Easily one of the weakest books of the last decade or so. It’s hard to believe this novel was written by the same people who have written Cathedral, The Sundered, or the first Titan books, but Enterprise seems to bring out the worst in Andy Mangels and Michael A. Martin. Every Enterprise story they write is worse than the previous one, with Kobayashi Maru being the low point for now. I haven’t had as hard a time to finish a book since the books of Marshak and Culbreath, I couldn’t read more than a few pages at a time before laying it down in total disbelief. And the most scary part is that it’s not just one part of the writing that’s below their pre-Enterprise quality: nothing is even remotely near it, be it the plot, the characterisations or anything else. Even their writing style felt way more stilted than usual.

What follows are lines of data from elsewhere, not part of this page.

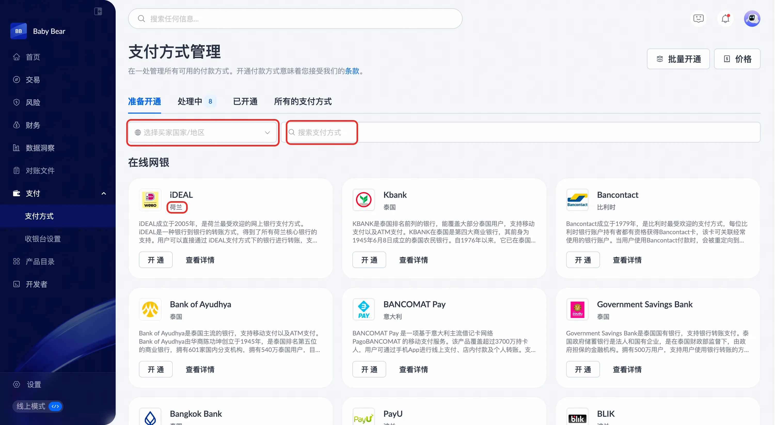Collapse the sidebar with the panel icon
The image size is (775, 425).
[x=98, y=11]
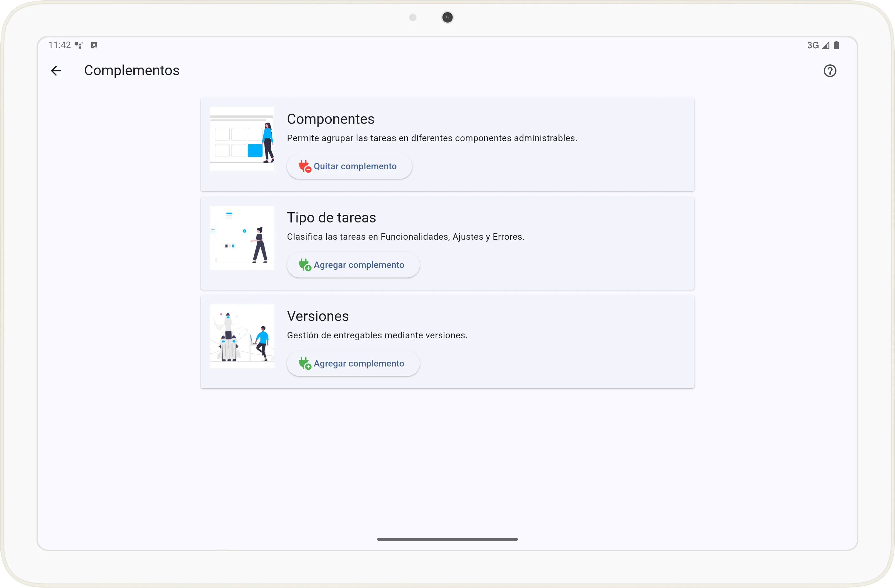The width and height of the screenshot is (895, 588).
Task: Click the battery icon in the status bar
Action: tap(837, 45)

While the “Trip Tucker, superspy” parts in The Good That Men Do had at least a bit of charm, here they are just totally ridiculous, and the “will he die?” cliffhangers at the end of almost every chapter he is in are just total nonsense, since they neither bring any suspense to the story, nor do they give those like me any hope that this storyline will end, since we already have seen him as an old man in Last Full Measure. And sadly, those parts aren’t even the worst parts of the novel, since those are easily beaten by T’Pol’s scenes, which effortlessly kill any credibility the character had and take Reed down the gutter with it as a side note. And all this simply to have a Trip/T’Pol meetup where they can have their fun with each other. Of all the things they could have picked up from Enterprise’s TV run, they choose the most uninteresting thing imaginable, the Tucker/T’Pol relationship.
The rest of the novel, dealing with the Romulan plan, isn’t as bad, but still very unimaginative and unremarkable. Archer pretty much seems clueless in many scenes, and having him kind of win the day by beating a foreign leader in a one-to-one combat isn’t really new to Trek or even Enterprise. And let’s say his dealing with two of his senior officers just running off on a foolish mission isn’t really making him appear as a great starship captain and leader, either.
Ultimately, this is one of the first novels in recent history that was actually able to pretty much kill my interest for Trek literature for quite a while, and if I hadn’t already bought some other books, I’m not so sure it wouldn’t have taken longer for me to pick up another Trek book. And since I doubt that the poor outings of the Enterprise relaunch books were Mangels’s fault any more than Martin’s and editor Margaret Clark’s, I have little hope that the next novel The Romulan War will be any better.
Kobayashi Maru (by Andy Mangels, Michael A. Martin) was released by Pocket Books in September 2008.